The taste of arabica beans differ between varieties and growing regions--the same
variety grown in different parts of the world will taste different. These taste notes
can be as varied as berries (blueberry is often particularly noted in Ethiopian Harrar),
earthy (a characteristic associated with Indian and Indonesian coffees,) citrus (common
with Central Americans), or chocolate.
On average, a robusta will be harsher. One importer likened a particularly bad origin
to dung, though very fine robustas can, potentially, compare favourably to a quality
arabica. Premium robustas are essentially reserved for espresso blends, where they
are primarly used to greatly improve the crema and to add a certain bite to the shot.

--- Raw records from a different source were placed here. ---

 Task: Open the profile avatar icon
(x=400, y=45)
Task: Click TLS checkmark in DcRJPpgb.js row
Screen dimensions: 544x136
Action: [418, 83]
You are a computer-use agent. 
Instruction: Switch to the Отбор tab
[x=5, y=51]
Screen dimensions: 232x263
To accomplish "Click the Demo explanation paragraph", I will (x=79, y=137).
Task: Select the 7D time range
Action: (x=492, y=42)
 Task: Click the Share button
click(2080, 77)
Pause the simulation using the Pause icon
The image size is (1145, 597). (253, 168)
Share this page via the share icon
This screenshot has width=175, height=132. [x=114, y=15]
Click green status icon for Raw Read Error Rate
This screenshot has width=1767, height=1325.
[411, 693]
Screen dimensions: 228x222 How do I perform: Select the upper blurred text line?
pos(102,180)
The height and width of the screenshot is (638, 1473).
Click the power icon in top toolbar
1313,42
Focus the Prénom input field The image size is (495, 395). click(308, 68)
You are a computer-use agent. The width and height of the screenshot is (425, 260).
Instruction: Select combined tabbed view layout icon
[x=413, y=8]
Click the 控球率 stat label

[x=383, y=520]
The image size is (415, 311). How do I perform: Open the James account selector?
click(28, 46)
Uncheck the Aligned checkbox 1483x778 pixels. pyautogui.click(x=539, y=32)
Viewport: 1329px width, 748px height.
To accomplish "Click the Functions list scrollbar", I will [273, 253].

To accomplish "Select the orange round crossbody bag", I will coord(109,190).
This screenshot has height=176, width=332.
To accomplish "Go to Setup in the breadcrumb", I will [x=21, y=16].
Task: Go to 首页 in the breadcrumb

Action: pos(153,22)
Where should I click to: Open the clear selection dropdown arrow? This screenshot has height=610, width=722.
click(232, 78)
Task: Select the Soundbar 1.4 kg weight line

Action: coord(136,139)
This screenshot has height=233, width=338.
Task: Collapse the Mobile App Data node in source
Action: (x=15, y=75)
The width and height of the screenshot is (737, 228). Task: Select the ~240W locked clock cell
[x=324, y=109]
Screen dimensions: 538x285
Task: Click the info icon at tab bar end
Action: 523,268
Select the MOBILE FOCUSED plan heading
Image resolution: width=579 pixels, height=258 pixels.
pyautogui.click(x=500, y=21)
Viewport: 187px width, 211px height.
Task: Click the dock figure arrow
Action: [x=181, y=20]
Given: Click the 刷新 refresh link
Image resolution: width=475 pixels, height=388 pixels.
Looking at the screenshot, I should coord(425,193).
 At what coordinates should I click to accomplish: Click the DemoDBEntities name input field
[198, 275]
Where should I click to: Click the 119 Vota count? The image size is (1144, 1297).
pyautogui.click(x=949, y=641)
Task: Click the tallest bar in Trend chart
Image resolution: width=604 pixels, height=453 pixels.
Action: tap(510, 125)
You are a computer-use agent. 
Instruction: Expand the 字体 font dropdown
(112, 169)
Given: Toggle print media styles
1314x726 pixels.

The difficulty is in finding an exceptional robusta; growers and processors are often
not willing to dedicate as much effort to robusta as they are to arabica, since the
only potential market is for those blends. Robustas are rarely sold straight; instead,
in addition to premium robustas used in espresso blends, poor quality robustas may
be added to freeze-dried coffees or to coffee-flavoured frozen drinks where the sugar
and cream overwhelm the off-notes. Robusta has notably more caffeine than arabica.
Jamaican Blue Mountain
Often used as a synonym for coffee excellence, Jamaican Blue Mountain refers to a
specific region on the island of Jamaica: the Blue Mountains, of which Blue Mountain
Peak is the highest point on Jamaica at 7,402 feet. Only coffee grown on certain
estates may be called "Blue Mountain": Wallenford, Mavis Bank, Silver Hill, and Moy
Hall registered the rights to call their product Blue Mountain, and Old Tavern Estate
was in recent years awarded the right to use the name. The sale, roasting, and export
of Blue Mountain coffee is strictly controlled by the Jamaican government and the
Coffee Industry Board
Why are some coffees aged?
Unroasted coffee beans that are properly stored will change their taste profile.
Acidity decreases and the perceived body deepens, while certain defects can become
less apparent. Those coffees given the appellation "aged" are usually held for a
number of years under carefully controlled conditions, and may have extraordinarily
rich bodies. However, some aged coffees simply taste old and flat. Make sure you
buy aged coffee from a reputable dealer who has sampled ("cupped") that particular
What's a monsooned coffee?
Monsooned coffees have been held in open-sided warehouses and exposed to the steady,
damp monsoon winds. In a matter of weeks, the beans yellow, and gain a flavour reminiscent
of, but distinct from aged coffees. By far the most common monsooned coffee is Indian
monsooned Malabar. Again, buy from a retailer who is personally familiar with the
particular batch of coffee you are considering purchasing. Monsooned coffee isn't
for everyone, but it should be sampled.